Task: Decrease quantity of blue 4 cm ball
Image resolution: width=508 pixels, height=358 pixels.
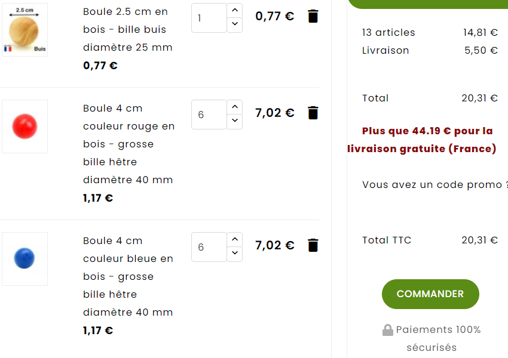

# # #

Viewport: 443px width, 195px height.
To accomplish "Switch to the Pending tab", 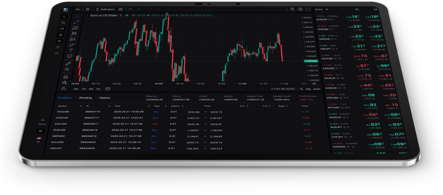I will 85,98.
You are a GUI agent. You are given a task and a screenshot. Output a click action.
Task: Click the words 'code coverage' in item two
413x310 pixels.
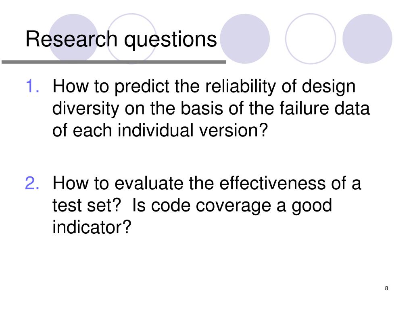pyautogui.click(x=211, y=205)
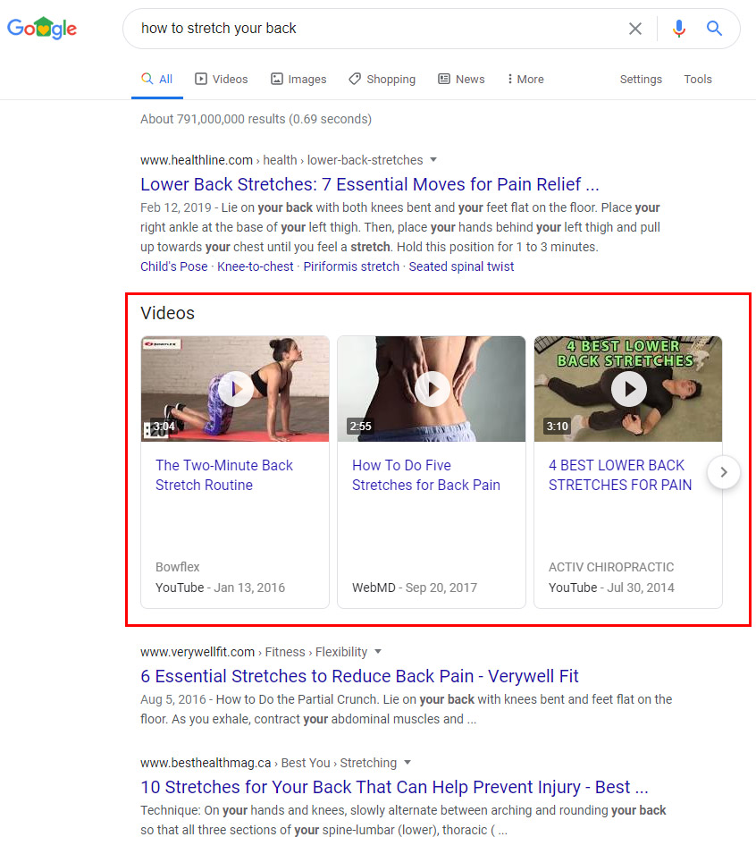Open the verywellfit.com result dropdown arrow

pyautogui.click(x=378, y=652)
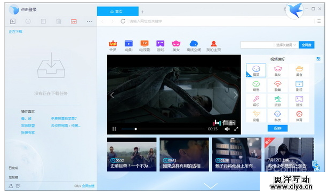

# # #

• [Exercise prompt]: For the entries above, state how many lines contain the word "height". Provide the number by itself.

• [Task output]: 2